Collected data

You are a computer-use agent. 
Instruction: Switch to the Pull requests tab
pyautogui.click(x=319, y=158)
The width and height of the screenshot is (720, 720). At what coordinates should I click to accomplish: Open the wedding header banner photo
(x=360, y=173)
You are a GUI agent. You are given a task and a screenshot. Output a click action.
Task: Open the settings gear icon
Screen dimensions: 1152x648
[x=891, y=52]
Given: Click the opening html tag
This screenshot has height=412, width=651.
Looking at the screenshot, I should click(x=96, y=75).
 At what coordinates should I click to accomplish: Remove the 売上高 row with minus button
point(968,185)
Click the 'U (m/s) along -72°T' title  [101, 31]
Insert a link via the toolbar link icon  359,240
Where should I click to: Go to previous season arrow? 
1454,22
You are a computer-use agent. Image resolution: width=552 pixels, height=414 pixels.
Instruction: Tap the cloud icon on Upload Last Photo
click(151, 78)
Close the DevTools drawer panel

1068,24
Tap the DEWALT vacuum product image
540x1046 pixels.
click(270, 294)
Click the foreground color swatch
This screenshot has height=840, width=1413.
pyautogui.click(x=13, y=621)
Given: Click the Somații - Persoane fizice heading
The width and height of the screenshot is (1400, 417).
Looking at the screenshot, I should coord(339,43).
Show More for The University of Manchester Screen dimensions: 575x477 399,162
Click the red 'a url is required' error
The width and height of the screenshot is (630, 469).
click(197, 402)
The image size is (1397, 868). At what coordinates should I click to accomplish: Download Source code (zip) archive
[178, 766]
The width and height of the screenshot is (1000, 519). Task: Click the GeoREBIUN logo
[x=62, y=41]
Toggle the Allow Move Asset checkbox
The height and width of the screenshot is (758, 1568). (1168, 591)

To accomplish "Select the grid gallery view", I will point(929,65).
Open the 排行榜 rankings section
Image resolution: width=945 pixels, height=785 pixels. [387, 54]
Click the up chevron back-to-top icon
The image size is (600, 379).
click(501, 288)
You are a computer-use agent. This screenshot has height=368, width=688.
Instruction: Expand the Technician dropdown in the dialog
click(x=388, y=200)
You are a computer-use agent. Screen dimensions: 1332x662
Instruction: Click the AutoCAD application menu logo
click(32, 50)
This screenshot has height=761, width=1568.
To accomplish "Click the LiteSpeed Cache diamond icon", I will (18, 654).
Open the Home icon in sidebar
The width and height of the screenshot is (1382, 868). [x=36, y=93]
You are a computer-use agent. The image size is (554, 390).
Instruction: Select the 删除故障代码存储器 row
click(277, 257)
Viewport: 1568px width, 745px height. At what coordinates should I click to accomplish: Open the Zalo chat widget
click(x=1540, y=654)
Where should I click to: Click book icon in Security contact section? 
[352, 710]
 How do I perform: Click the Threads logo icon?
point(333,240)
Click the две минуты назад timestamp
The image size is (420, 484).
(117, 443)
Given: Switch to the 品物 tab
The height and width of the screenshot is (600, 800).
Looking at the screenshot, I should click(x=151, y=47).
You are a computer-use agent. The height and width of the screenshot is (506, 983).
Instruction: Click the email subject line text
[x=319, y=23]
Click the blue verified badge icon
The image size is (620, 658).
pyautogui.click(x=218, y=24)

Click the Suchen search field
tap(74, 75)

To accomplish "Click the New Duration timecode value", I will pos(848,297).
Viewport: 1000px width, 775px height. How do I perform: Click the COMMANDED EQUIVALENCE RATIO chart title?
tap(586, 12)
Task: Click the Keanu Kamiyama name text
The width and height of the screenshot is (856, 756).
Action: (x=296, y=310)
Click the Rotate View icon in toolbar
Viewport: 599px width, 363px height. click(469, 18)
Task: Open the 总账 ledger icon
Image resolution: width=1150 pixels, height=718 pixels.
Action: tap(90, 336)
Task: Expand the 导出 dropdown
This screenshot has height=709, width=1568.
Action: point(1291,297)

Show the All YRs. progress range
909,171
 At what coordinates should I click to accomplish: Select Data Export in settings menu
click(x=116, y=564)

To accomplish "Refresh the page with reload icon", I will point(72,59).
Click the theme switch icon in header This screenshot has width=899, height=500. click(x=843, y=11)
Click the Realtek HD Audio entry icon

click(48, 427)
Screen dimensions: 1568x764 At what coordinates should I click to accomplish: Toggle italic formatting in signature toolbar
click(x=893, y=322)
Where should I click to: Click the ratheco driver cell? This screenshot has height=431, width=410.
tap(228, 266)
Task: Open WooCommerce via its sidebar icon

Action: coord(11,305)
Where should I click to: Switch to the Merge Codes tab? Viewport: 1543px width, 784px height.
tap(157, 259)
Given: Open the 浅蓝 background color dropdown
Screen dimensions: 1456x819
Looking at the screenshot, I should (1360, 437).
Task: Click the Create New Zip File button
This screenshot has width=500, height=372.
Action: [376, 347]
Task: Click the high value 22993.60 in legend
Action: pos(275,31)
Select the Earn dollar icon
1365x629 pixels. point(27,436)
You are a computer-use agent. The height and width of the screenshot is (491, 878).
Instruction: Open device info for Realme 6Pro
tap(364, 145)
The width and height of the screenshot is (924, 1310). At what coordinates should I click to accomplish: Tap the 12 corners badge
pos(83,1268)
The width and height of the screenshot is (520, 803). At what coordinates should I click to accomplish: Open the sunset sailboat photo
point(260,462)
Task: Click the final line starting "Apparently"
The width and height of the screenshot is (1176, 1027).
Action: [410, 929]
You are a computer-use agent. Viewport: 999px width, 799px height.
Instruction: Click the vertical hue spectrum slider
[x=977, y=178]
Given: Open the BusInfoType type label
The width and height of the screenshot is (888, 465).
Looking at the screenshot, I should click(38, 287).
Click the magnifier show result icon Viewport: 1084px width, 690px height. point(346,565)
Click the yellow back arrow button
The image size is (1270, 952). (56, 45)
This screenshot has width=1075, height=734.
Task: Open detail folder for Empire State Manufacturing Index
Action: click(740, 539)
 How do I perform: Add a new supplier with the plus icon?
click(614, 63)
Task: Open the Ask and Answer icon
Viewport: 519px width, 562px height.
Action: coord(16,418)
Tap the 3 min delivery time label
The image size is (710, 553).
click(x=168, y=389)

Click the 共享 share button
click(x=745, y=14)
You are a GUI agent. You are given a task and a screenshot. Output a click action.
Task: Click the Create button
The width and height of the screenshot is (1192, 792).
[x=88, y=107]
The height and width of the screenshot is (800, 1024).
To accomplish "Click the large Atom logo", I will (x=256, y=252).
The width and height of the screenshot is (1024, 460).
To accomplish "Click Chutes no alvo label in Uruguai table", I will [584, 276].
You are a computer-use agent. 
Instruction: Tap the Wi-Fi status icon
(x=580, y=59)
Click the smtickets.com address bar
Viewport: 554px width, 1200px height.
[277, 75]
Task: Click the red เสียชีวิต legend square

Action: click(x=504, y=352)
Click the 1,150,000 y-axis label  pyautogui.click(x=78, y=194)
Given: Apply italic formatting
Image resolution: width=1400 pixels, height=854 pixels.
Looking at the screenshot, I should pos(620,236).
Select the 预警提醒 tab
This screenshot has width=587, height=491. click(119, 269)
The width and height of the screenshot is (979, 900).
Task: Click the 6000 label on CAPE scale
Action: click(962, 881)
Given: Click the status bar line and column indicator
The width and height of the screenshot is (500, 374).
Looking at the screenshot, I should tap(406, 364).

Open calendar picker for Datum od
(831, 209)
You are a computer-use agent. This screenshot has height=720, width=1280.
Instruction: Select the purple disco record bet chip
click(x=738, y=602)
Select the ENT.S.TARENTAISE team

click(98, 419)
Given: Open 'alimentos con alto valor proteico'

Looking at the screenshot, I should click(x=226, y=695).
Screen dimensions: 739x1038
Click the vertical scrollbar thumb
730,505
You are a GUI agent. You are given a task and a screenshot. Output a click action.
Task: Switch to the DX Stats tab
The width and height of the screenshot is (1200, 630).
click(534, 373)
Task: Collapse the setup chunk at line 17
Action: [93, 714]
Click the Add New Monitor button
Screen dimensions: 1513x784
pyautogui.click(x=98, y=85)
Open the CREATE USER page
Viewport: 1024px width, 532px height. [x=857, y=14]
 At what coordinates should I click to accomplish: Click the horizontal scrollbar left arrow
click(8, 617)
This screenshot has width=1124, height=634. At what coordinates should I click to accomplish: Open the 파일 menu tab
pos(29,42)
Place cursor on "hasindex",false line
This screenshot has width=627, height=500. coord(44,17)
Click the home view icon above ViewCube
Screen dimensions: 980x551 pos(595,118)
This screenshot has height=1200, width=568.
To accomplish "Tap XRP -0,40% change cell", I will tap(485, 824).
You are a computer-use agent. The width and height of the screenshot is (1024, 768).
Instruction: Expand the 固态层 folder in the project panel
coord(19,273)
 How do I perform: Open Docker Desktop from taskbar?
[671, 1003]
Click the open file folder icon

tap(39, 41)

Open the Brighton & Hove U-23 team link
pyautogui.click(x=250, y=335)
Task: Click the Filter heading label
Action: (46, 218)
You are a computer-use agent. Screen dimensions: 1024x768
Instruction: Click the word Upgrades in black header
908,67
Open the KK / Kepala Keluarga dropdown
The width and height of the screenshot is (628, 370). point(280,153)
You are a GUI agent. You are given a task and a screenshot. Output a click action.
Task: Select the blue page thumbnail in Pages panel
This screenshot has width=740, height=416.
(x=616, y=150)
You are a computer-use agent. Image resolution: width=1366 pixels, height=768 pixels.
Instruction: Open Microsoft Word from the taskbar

Task to complete: Search the data for "color". Copy every line that has it.

Response box:
Click the foreground color swatch
Given: Open the 浅蓝 background color dropdown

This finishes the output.